Work at ports in Elizabeth, Newark, Jersey City, and New York City has ground to a halt, leaving overseas shipments stranded, WCBS 880 has reported. The Port Authority has closed terminals to incoming truck shipments as a result, which has caused heavy traffic jams.

The motives behind the strike are still unclear, as the organizations behind it, such as the International Longshoremen’s Association (ILA) and the New York Shipping Association, have yet to comment on the walk-off. However, an unnamed official for the ILA told NBC 4 NY that the strike was prompted by unresolved grievances the union had with the Waterfront Commission of New York Harbor exceeding its role in collective bargaining.

Some of the issues he named were regulations concerning time off following injuries and drug testing protocols. Jim McNamara of the ILA public relations team told NJ.com that the longshoremen “see the [Waterfront Commission] as a threat to their livelihood, making life miserable for longshoremen,” adding, “they have gone way beyond their role of licensing to break down the gains of the ILA.

The strike, which seemingly came out of the blue, didn’t just catch the Waterfront Commission off guard – even the workers were unprepared. Several told NBC 4 that they had gone to work on Friday as usual, but on arriving were told to await instruction. The peaceful walk-off then took place at around 10 am.

Officials from the Waterfront Commission do not seem amused by the strike. Phoebe Sorial, general counsel for the Waterfront Commission, told NJ.com that the strike is “an illegal walk-off. We did not hear about it beforehand and we don’t know why it’s happening.”

They are not alone in that.

I can tell you we don’t know why they walked off. It came as a surprise to everyone.
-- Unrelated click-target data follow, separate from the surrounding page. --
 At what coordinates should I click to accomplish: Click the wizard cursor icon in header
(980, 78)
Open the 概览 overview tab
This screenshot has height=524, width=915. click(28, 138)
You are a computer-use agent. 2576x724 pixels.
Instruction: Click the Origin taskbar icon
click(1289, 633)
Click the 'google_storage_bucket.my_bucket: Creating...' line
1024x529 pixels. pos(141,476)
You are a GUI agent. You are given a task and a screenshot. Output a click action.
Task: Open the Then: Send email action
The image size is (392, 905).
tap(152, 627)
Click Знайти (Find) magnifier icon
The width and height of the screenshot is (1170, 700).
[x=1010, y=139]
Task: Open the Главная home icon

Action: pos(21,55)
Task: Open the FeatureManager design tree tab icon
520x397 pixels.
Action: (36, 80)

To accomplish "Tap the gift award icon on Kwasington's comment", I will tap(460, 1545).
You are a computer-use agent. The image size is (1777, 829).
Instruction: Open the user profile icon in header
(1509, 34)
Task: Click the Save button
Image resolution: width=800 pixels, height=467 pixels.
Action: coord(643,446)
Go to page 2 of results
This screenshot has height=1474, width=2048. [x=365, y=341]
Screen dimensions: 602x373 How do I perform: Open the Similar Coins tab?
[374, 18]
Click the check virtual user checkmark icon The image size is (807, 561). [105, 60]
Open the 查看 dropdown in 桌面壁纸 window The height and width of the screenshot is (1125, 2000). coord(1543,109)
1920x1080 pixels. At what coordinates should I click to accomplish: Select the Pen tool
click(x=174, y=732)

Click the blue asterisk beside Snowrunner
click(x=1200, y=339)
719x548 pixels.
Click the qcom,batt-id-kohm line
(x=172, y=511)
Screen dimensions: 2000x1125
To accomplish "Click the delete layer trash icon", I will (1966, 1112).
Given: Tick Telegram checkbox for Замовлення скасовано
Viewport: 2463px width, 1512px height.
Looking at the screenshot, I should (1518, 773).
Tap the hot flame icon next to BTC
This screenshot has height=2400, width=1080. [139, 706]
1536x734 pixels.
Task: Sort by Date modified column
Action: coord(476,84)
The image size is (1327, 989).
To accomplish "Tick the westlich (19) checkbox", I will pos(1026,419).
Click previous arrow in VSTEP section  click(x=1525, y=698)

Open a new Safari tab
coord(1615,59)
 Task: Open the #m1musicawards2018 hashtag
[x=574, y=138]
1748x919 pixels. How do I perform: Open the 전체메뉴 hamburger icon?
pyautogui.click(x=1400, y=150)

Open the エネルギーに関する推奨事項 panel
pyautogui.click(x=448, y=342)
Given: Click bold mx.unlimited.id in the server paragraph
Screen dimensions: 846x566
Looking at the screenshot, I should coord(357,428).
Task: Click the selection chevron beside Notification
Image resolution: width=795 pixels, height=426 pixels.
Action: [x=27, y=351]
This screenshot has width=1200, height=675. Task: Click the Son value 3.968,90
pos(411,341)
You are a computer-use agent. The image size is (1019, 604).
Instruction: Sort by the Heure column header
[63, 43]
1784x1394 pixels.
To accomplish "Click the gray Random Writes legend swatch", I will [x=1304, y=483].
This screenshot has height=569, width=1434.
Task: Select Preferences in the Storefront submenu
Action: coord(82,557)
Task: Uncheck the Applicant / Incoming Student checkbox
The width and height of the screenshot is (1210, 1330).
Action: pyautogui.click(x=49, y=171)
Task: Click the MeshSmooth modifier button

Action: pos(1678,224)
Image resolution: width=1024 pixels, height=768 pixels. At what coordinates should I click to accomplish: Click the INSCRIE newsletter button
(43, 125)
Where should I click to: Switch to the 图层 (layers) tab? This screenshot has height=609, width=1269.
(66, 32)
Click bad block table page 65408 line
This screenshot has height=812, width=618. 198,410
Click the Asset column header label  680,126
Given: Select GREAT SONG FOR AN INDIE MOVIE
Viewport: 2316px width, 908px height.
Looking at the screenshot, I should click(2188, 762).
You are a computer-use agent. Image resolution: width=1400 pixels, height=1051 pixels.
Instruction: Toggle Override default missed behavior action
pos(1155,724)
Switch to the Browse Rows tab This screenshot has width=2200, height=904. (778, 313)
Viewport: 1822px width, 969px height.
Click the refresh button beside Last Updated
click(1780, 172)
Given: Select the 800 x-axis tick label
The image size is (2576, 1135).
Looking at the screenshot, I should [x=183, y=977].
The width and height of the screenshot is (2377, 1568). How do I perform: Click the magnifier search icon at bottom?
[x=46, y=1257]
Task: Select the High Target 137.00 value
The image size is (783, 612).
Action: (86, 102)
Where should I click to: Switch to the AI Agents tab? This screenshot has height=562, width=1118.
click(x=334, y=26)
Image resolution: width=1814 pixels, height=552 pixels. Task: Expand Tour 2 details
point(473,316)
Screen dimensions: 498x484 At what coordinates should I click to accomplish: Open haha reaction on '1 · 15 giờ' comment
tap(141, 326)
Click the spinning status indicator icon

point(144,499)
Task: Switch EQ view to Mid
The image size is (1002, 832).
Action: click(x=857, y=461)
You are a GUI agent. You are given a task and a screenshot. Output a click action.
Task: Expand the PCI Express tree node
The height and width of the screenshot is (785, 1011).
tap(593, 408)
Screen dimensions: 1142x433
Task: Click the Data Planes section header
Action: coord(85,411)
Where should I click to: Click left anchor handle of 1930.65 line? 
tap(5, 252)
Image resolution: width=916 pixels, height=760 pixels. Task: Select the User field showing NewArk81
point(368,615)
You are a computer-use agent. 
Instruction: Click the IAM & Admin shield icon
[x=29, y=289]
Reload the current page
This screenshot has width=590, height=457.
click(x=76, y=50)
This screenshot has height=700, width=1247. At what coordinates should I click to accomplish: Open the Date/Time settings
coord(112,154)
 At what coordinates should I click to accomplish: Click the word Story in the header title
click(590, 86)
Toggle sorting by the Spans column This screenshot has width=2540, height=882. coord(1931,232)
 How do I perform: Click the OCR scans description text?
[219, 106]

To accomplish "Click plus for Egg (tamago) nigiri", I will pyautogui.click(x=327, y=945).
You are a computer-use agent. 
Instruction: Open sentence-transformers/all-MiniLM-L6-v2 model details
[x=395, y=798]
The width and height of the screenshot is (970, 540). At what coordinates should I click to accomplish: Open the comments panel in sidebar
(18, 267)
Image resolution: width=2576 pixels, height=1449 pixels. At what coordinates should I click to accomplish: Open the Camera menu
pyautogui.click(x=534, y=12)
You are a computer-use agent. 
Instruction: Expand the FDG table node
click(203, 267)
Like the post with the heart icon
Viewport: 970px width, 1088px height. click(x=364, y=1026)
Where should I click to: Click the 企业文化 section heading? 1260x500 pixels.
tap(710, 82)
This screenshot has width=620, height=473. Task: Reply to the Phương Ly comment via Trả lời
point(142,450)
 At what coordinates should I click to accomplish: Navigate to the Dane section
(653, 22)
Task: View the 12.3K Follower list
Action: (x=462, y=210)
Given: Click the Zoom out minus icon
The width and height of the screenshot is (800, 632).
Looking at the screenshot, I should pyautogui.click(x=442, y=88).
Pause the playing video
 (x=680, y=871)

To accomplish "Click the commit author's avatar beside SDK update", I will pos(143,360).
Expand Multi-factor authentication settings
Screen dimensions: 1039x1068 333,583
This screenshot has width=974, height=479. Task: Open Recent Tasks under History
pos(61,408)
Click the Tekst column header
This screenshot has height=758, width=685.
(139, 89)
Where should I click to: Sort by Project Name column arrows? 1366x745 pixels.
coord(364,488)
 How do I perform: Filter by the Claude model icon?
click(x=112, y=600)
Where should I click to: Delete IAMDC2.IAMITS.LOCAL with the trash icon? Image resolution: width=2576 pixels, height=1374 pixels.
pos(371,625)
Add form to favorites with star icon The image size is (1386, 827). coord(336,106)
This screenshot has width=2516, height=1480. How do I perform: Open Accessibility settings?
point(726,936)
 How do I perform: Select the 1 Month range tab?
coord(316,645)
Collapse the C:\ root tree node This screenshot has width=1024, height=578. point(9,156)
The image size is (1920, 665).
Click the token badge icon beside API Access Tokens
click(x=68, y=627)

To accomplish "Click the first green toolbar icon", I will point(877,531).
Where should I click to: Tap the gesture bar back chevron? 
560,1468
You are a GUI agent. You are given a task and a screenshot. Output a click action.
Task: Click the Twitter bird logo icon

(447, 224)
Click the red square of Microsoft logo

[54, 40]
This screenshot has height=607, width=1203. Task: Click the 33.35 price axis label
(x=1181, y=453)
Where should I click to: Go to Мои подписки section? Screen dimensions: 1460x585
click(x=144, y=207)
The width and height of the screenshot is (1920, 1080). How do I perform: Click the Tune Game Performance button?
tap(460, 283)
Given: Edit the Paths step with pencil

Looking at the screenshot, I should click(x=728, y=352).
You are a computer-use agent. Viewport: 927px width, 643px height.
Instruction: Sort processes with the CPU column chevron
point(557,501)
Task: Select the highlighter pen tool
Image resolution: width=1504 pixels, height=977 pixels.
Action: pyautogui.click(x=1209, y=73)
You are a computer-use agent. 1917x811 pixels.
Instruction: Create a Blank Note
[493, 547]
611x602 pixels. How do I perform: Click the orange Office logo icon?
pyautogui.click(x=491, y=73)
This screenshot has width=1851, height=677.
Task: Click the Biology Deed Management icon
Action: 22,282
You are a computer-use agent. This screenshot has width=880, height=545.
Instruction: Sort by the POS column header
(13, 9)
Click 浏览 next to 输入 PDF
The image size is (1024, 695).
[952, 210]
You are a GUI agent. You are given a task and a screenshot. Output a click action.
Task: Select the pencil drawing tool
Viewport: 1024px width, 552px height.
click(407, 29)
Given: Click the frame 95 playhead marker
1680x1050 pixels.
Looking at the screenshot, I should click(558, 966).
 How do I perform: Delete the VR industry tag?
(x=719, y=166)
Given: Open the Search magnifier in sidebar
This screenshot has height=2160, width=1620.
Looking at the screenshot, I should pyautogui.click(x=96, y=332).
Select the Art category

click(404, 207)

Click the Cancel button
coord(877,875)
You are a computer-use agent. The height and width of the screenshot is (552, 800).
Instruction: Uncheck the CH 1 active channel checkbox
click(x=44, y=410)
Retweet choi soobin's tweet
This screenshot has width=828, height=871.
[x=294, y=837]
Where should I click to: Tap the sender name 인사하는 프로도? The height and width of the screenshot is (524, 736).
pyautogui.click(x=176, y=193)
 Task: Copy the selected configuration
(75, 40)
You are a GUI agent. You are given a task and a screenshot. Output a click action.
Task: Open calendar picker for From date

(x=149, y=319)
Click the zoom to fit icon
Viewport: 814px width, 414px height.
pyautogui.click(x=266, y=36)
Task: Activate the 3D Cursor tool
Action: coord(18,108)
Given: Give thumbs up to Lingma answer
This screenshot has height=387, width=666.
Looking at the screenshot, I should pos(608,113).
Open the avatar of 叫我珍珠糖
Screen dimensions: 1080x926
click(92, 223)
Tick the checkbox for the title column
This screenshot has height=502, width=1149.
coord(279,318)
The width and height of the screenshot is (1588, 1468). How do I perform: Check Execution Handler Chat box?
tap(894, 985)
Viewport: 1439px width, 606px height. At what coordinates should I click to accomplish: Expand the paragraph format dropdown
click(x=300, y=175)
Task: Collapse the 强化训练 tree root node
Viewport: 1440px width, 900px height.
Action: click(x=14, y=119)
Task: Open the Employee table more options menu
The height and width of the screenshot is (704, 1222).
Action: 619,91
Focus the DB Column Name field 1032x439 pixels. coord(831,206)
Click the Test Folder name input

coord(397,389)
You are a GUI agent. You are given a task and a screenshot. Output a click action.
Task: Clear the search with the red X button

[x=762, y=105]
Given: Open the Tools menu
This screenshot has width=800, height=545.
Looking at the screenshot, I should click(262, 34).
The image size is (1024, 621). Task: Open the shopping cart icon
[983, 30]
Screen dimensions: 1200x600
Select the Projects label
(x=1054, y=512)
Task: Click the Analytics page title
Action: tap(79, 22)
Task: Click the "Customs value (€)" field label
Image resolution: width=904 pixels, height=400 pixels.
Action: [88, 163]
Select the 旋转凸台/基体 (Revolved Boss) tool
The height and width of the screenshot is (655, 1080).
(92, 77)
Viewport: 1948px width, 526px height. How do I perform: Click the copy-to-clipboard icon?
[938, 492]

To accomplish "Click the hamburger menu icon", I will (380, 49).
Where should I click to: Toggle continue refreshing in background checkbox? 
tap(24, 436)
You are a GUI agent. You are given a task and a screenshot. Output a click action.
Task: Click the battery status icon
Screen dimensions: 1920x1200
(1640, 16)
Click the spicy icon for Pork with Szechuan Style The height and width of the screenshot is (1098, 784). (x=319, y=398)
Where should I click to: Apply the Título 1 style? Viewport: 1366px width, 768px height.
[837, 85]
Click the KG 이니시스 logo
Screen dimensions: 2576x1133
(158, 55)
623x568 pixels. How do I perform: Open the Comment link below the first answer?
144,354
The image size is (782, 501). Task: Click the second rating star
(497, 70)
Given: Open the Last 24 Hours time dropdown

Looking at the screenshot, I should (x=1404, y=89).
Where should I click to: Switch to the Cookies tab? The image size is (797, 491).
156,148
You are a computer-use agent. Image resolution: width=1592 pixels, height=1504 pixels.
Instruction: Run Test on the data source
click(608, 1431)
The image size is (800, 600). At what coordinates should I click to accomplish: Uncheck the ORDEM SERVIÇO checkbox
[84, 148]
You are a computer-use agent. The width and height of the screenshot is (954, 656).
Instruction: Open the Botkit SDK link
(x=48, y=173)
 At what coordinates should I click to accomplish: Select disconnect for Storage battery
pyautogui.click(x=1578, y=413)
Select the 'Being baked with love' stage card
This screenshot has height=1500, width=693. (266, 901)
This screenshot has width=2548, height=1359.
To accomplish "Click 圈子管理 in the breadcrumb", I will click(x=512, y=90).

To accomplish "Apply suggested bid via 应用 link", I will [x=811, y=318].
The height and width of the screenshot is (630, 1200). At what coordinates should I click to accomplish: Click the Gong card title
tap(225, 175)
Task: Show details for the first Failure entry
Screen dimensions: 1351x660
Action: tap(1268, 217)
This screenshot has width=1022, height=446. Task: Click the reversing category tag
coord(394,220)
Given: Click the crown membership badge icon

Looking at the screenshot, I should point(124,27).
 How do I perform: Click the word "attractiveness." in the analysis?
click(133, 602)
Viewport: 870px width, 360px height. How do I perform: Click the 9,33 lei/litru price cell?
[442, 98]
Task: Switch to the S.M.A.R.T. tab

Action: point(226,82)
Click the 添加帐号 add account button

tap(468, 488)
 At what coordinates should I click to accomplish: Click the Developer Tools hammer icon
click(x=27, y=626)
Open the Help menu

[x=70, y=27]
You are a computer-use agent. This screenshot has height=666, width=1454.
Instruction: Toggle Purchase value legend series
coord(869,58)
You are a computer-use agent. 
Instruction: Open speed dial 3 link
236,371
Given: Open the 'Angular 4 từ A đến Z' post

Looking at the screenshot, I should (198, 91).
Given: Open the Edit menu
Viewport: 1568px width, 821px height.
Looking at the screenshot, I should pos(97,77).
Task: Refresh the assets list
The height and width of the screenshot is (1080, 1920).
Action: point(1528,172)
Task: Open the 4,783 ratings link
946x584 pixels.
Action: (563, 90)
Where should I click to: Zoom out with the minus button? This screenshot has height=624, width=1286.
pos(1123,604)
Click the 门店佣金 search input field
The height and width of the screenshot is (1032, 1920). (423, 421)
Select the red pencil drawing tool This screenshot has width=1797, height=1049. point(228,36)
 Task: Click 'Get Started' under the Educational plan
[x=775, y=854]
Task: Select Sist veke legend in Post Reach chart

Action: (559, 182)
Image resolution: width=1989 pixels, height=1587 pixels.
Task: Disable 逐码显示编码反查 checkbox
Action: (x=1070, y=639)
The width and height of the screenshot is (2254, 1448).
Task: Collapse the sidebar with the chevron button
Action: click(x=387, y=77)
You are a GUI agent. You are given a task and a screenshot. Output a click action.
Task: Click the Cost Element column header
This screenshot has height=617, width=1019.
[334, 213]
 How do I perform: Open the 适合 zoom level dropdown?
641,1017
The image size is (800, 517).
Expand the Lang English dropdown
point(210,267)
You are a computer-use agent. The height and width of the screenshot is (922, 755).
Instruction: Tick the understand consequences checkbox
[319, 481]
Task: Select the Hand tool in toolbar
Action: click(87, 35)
We’re trying to ascertain what’s going on,” a spokesperson for the New York Shipping Association, which represents other types of dockworkers affected by the longshoremen’s strike, told NJ.com.

The ports affected are some of the busiest in the country. The Port Authority system receives nearly 30 percent of all cargo on the East Coast, NBC 4 NY reports. Meanwhile, the result has been felt by others involved in the shipping industry, with hundreds of truckers either idling at gates or stuck inside terminals, some of which are concerned about the effects of losing a day of work.

Yeah, a lot of money I lost,” Kennedy Twaits, a trucker, told NBC 4 NY. “Not only me. Everybody loses money here.